Problem 4. Construct regular expressions to match words that:

• Start with “y”.

  • \\b\[y\]\\w+\ – this makes sure that the “y” is at the beginning of the word (with word boundary “\b”) and makes sure there’s more than just the “y” with the ‘1 or more’ of “+” after the “\w” word so you get the full word that starts with the lower case “y”

  pattern1 <- "\\b[y]\\w+"
  matchpattern1 <- stringr::words[str_detect(words, pattern1)]
  head(matchpattern1, 10)

  [1] "year"      "yes"       "yesterday" "yet"       "you"       "young"    

• Have seven letters or more.

  • “(…….)+”

  pattern2 <- "(.......)+"
  matchpattern2 <- stringr::words[str_detect(words, pattern2)]
  head(matchpattern2, 10)

   [1] "absolute"  "account"   "achieve"   "address"   "advertise" "afternoon"
   [7] "against"   "already"   "alright"   "although" 

• Contain a vowel-consonant pair

  • “[aeiou][^aeiou]”

pattern3 <- "[aeiou][^aeiou]"
matchpattern3 <- stringr::words[str_detect(words, pattern3)]
head(matchpattern3, 10)

 [1] "able"     "about"    "absolute" "accept"   "account"  "achieve" 
 [7] "across"   "act"      "active"   "actual"  

• Contain at least two vowel-consonant pairs in a row.

  • “([aeiou][^aeiou])([aeiou][^aeiou])”

  pattern4 <- "([aeiou][^aeiou])([aeiou][^aeiou])"
  matchpattern4 <- stringr::words[str_detect(words, pattern4)]
  head(matchpattern4, 10)

   [1] "absolute"  "agent"     "along"     "america"   "another"   "apart"    
   [7] "apparent"  "authority" "available" "aware"    

• Contain the same vowel-consonant pair repeated twice in a row.

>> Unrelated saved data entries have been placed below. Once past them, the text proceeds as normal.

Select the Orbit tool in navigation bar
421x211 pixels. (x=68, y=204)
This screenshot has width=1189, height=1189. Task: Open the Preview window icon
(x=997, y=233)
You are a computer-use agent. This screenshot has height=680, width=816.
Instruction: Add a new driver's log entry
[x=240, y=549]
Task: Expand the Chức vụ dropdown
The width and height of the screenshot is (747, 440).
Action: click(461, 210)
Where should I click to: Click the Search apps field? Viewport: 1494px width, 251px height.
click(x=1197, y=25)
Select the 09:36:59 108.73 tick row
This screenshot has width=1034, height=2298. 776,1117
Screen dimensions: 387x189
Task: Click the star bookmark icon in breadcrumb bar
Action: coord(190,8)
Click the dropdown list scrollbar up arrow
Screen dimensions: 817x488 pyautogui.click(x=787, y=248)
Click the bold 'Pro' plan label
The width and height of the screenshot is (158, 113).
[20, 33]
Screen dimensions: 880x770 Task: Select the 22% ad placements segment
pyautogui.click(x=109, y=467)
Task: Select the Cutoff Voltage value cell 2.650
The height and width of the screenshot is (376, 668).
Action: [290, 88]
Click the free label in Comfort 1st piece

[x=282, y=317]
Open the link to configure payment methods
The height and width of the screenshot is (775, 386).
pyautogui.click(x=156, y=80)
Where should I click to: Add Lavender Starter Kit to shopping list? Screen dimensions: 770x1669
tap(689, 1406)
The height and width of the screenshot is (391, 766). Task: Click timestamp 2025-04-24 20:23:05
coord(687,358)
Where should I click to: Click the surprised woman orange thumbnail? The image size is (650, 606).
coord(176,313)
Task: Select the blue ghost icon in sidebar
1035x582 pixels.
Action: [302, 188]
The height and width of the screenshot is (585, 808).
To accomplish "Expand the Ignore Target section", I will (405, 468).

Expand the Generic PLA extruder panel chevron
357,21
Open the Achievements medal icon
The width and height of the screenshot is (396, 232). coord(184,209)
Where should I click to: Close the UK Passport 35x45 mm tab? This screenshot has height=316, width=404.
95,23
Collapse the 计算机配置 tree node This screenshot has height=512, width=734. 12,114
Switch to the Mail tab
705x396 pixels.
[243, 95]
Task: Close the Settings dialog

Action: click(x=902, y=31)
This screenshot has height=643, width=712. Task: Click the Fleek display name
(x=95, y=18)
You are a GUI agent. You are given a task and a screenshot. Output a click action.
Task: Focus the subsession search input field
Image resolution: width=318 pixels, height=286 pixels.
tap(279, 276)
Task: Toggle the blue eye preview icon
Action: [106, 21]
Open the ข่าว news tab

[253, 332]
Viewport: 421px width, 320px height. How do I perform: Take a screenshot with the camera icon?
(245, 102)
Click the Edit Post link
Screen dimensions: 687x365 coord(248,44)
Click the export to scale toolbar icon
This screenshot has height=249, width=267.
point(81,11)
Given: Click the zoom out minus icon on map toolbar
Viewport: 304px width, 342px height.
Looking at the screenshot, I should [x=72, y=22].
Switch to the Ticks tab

  • “([aeiou][^aeiou])\\1”

pattern5 <- "([aeiou][^aeiou])\\1"
matchpattern5 <- stringr::words[str_detect(words, pattern5)]
head(matchpattern5, 10)

[1] "remember"

For each example, verify that they work by running them on the stringr::words dataset and show the first 10 results (hint: combine str_detect and logical subsetting).

Problem 5 Consider the gss_cat data-frame discussed in Chapter 16 of R4DS (provided as part of the forcats package):

• Create a new variable that describes whether the party-id of a survey respondent is “strong” if they are a strong republican or strong democrat, “weak” if they are a not strong democrat, not strong republican, or independent of any type, and “other” for the rest.

stronggroup <- c("Strong democrat", "Strong republican")
weakgroup <- c("Not str democrat", "Not str republican", "Independent", 
               "Ind,near dem", "Ind,near rep")
othergroup <- c("No answer", "Don't know", "Other party")

gss_cat_updated <- gss_cat |> 
  group_by(partyid) |> 
  mutate(
    partyid_type = case_when(
      partyid %in% stronggroup ~ "strong",
      partyid %in% weakgroup ~ "weak",
      partyid %in% othergroup ~ "other"
    )
  ) |> 
  ungroup()

gss_cat_updated |> 
  group_by(partyid_type) |> 
  summarise(n = n())

# A tibble: 3 × 2
  partyid_type     n
  <chr>        <int>
1 other          548
2 strong        5804
3 weak         15131

gss_cat_updated |> 
  group_by(partyid_type) |> 
  summarise(mean_tv = mean(tvhours, na.rm = TRUE)) |> 
  mutate(mean_tv = as_factor(mean_tv)) |> 
  ggplot(aes(x = partyid_type, y = fct_reorder(mean_tv, partyid_type))) +
  geom_point() + 
  labs(title = "Mean TV Hours Watched by PartyId Types")

• Calculate the mean hours of TV watched by each of the groups “strong”, “weak”, and “other” and display it with a dot-plot (geom_point). Sort the levels in the dot-plot so that the group appears in order of most mean TV hours watched.